A simple and template free synthesis of branched ZnO nanoarchitectures for sensor applications

Abstract

Strong electrophilic natured acetaldehyde present in various food and beverages damages genetic material and induces diseases like atherosclerosis. Detection and quantification of such a carcinogen poses a major challenge. In this context, a novel room temperature acetaldehyde sensor made up of hierarchical ZnO nanostructures and prepared by a simple and template-free method has been reported. ZnO nanostructures were grown on glass substrates by a chemical spray pyrolysis technique at the substrate temperature of 523 K. Different nanostructures, namely tiny nanoplatelets, branched nanorods and thicker nanoplatelets, were formed by an annealing process.
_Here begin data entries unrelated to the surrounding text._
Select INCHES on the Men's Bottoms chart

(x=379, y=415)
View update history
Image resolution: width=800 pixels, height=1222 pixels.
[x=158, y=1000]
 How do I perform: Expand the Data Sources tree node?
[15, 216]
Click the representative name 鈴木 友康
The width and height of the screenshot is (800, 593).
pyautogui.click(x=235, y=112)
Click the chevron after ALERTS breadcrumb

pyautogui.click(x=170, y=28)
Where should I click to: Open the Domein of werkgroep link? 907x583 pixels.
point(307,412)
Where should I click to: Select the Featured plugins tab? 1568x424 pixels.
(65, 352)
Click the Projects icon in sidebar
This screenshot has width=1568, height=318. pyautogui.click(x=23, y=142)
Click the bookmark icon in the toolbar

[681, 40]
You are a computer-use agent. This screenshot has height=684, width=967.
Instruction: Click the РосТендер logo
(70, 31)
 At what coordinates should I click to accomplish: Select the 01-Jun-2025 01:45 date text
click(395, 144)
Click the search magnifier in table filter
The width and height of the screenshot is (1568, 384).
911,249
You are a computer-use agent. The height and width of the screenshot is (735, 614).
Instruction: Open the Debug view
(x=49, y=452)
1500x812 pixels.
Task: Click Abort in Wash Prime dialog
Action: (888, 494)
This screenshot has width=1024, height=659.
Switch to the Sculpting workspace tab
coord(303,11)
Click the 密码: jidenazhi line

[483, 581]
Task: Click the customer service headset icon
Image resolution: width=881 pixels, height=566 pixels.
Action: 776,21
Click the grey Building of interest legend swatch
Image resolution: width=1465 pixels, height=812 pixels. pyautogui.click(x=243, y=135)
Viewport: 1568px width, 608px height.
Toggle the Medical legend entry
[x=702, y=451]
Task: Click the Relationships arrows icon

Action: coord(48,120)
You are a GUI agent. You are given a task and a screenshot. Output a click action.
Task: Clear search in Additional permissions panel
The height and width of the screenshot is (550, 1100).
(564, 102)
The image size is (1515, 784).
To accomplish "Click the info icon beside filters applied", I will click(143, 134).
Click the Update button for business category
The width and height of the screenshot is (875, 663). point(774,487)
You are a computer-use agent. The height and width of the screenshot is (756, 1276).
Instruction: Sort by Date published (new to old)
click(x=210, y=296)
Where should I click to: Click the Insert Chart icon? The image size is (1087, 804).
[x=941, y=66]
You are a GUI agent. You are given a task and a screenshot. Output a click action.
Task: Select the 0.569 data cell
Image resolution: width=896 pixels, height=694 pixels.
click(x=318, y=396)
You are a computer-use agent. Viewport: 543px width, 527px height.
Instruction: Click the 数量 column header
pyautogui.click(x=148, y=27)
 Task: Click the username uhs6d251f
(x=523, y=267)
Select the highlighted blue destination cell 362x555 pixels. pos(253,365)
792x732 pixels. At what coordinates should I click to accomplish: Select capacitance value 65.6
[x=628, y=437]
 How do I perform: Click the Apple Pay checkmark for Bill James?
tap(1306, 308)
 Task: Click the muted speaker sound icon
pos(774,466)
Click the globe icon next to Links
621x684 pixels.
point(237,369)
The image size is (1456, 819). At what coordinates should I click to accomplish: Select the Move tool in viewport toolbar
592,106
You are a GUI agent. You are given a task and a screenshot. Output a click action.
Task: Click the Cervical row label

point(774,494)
The crystal structures, morphologies and optical absorbances of the hierarchical ZnO nanostructures were investigated by X-ray diffraction (XRD), field emission scanning electron microscopy (FE-SEM) and UV-vis spectrophotometry, respectively. The branched nanorods showed an excellent sensing response towards 20 to 500 ppm of acetaldehyde vapour. The role of high density junctions of the branched ZnO architecture in enhancing the vapour sensing performance has been highlighted. The observed selectivity, range of detection and stability of the branched ZnO nanorods have proven their potential as a sensing element for the detection of acetaldehyde.